Vous nous avez annoncé à l’instant que, en 2018, soixante-quinze dossiers avaient été pris en compte. Il faudra que ce rythme s’accélère. Comme cela avait été convenu avec le président Hollande et comme cela a été confirmé par le président Macron, la dette nucléaire doit devenir en quelque sorte une dotation globale d’autonomie, facteur important pour le développement du territoire, mais aussi pour dédommager tous les habitants qui doivent l’être.
Nous appelons de nos vœux une traduction très concrète dans les faits, parce que c’est un point très important pour la Polynésie. Je sais que vous serez vigilante à cet égard, madame la ministre.
La question des autorités administratives indépendantes a beaucoup retenu l’attention du Sénat. Je vais vous parler franchement. Le projet de loi organique reprend les dispositions excellentes issues du travail considérable réalisé en commun par René Dosière et Catherine Tasca au sujet de la Nouvelle-Calédonie. Mon groupe a pensé que c’était sans doute la voie de la sagesse : quand vous présentez un projet de loi, vous vous efforcez, madame la ministre, je le sais bien, de l’écrire avec sagesse. Certes, il existe des conditions particulières, que nos amis polynésiens connaissent. Mais faisons quand même attention à conserver la rigueur nécessaire, quelles que soient ces conditions particulières. C’est pourquoi nous avons déposé un amendement tendant à revenir au texte du Gouvernement. Et je ne doute pas, madame la ministre, que cet amendement suscitera votre intérêt.

**DONNÉES**
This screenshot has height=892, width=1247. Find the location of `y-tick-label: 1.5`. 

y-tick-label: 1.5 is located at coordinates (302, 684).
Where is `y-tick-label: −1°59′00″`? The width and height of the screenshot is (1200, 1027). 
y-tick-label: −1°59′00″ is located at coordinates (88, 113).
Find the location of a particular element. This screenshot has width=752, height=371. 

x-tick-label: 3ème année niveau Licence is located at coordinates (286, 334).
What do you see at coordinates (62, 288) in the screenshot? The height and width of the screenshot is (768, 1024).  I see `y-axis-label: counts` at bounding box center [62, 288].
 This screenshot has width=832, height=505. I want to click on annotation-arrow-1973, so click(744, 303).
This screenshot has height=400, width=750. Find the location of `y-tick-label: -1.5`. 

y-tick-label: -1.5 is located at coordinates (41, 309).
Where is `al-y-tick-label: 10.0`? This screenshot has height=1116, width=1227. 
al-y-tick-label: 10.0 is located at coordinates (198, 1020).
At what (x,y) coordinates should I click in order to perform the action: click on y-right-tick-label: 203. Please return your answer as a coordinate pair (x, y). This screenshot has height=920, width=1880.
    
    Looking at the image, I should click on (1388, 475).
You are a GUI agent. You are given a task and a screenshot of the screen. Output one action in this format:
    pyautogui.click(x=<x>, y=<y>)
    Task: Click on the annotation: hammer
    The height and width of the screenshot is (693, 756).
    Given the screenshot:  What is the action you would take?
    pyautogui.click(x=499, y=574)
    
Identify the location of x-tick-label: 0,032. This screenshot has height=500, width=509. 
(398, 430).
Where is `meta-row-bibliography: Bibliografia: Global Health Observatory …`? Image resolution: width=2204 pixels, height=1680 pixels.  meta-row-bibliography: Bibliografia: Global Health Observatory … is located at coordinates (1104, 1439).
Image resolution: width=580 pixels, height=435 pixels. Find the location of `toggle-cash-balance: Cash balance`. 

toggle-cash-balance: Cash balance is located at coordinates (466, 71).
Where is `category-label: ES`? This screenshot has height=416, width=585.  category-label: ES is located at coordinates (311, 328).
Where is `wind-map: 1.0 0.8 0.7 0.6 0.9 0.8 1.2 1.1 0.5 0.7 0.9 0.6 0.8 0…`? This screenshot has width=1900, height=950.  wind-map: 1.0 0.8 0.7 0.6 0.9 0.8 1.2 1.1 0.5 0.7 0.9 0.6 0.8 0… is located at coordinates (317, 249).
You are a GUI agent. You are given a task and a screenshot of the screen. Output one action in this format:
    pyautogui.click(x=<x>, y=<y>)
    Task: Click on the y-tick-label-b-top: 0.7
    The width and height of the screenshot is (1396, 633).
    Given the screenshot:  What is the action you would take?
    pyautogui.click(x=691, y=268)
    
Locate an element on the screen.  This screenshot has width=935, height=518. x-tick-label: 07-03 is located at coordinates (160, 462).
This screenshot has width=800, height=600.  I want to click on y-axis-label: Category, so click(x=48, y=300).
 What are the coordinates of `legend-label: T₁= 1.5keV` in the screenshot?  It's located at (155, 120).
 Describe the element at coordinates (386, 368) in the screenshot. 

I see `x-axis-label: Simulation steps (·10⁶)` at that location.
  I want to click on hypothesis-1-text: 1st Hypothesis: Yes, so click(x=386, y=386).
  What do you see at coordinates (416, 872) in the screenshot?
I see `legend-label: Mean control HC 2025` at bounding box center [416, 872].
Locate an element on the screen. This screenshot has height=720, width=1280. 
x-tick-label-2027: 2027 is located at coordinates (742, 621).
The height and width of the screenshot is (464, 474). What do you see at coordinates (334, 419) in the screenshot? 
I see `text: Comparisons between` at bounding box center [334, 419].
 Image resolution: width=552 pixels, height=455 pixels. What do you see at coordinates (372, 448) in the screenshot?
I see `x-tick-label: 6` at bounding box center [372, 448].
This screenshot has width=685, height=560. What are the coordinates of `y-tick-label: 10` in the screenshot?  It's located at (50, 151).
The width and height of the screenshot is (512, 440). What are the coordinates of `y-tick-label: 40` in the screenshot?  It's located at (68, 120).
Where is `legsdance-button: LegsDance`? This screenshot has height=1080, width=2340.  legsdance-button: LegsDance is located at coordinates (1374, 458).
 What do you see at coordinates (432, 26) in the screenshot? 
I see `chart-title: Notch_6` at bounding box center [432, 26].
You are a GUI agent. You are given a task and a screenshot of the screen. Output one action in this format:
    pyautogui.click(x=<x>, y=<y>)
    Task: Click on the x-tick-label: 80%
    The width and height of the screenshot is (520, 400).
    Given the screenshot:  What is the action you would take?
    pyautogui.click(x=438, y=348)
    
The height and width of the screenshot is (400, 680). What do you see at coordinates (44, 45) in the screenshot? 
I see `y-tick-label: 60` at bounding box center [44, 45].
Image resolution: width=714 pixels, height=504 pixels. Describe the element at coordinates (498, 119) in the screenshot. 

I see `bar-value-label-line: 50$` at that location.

**CONSIGNE 1**
Relevez telles quelles les lignes de données, depuis celle qui contient « at (155, 120). » jusqu'à celle qui contient « center [416, 872]. », celle-ci comprise.
**CONSIGNE 2**
Prolongez le texte sur la Polynésie à partir de l'endroit où il s'arrête.
Le texte sur la Polynésie et les lignes de données n'ont pas la même origine.

**ZONE DE RÉPONSE 1**
 What are the coordinates of `legend-label: T₁= 1.5keV` in the screenshot?  It's located at (155, 120).
 Describe the element at coordinates (386, 368) in the screenshot. 

I see `x-axis-label: Simulation steps (·10⁶)` at that location.
  I want to click on hypothesis-1-text: 1st Hypothesis: Yes, so click(x=386, y=386).
  What do you see at coordinates (416, 872) in the screenshot?
I see `legend-label: Mean control HC 2025` at bounding box center [416, 872].

**ZONE DE RÉPONSE 2**
Par ailleurs, nous sommes sensibles à la question des sociétés publiques locales. Il nous a été exposé – nous sommes là pour écouter nos compatriotes de Polynésie – qu’il était nécessaire que ces sociétés publiques locales n’aient qu’un seul actionnaire, de manière à offrir utilement de la souplesse dans la gestion. Simplement, très soucieux de rigueur, nous sommes très attachés en particulier à ce que ces sociétés ne puissent œuvrer que dans le domaine public, puisqu’elles n’auraient qu’un seul actionnaire, à savoir la Polynésie française.
Enfin, nous serons également attentifs aux règles concernant les agents publics, de telle manière que le principe d’égalité soit strictement respecté.
Nous reviendrons au cours du débat sur ces quelques remarques. Pour l’essentiel, madame la ministre, je vous assure de notre soutien, et nous sommes totalement solidaires de nos compatriotes polynésiens pour que ce nouveau pas en avant soit un pas positif pour le développement de la Polynésie française.